= William de Chambre (chronicler) =

William de Chambre was a chronicler to whom Henry Wharton attributes the continuation of Robert de Graystanes' Historia Dunelmensis (History of Durham).

The "Continuation of Graystanes", which extends to 1571, survives in three manuscripts: one in the library of the dean and chapter of York Minster (xvi. i. 12 - perhaps from the library of Archbishop Tobias Matthew who was previously Dean of Durham); one in the British Museum (Cotton MS. Titus A, ii.); and one in the Bodleian Library at the University of Oxford (Fairfax MS. 6).

Wharton, who reprinted the work in his Anglia Sacra of 1691, attributed the entire History to de Chambre, on the basis that the Cotton manuscript contains a separate life of Richard de Bury ("Vita Ricardi"), which it says was "extracted from the History of Durham by William de Chambre". However, Antiquarian James Raine, who edited the works of Geoffrey of Coldingham, de Graystanes and de Chambre for publication by the Surtees Society in 1839, advanced that this did not establish that the entire work to 1571 was the work of de Chambre, and noted that in the York manuscript, the Vita Ricardi is written in a fourteen century hand, indicating that it must be the work of a fourteenth century, not a sixteenth century, author.

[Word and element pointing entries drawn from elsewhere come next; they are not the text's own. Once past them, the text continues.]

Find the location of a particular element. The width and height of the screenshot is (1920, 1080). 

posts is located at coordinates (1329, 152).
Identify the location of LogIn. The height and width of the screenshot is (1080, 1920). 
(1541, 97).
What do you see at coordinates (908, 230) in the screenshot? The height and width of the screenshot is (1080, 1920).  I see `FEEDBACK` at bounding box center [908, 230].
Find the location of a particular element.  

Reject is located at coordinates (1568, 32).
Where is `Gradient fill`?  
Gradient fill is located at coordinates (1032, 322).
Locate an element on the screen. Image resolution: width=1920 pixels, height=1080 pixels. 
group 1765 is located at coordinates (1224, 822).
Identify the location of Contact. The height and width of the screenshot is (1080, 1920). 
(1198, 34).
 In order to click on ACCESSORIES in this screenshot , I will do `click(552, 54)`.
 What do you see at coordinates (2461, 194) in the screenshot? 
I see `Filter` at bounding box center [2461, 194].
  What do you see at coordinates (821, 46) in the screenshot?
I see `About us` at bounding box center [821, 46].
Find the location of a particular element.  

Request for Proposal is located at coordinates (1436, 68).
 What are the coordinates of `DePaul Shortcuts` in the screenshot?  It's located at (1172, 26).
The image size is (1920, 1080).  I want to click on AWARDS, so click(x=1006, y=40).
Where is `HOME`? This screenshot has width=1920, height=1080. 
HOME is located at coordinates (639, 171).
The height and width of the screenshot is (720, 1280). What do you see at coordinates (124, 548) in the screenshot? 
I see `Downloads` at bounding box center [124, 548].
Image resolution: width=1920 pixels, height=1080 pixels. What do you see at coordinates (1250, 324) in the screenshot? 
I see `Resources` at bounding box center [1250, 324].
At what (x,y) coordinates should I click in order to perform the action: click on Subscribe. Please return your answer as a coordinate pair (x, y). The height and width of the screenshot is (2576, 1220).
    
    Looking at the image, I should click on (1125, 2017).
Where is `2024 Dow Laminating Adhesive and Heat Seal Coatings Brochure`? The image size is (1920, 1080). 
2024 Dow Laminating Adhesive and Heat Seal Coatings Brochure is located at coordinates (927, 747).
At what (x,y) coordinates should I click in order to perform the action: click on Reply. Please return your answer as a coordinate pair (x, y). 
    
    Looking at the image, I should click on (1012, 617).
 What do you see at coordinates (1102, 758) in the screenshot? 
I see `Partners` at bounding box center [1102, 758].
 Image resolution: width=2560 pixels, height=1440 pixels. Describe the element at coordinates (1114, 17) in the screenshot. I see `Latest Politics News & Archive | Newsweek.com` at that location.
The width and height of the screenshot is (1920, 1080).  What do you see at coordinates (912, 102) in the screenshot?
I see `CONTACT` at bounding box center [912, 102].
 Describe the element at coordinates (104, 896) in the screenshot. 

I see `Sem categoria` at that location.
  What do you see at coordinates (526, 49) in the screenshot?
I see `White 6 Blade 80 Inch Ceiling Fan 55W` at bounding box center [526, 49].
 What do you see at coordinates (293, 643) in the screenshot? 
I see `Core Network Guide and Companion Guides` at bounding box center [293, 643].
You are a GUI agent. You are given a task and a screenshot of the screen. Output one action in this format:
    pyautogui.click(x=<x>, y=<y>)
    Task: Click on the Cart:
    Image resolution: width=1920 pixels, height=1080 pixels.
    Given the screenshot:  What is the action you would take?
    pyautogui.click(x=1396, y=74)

During the production of his 1839 edition, Raine discovered a 1365 corrody granting one Willielmus de l'Chambre the office of hall-marshall at Durham Priory, and suggested that it is "more than probable" that this is the same person as the author of the Vita Ricardi, confirming his fourteenth-century date; noting also that the writing attributed to de Chambre becomes notably less extensive after the early fifteenth century, a plausible lifespan for someone at the peak of his abilities in 1365.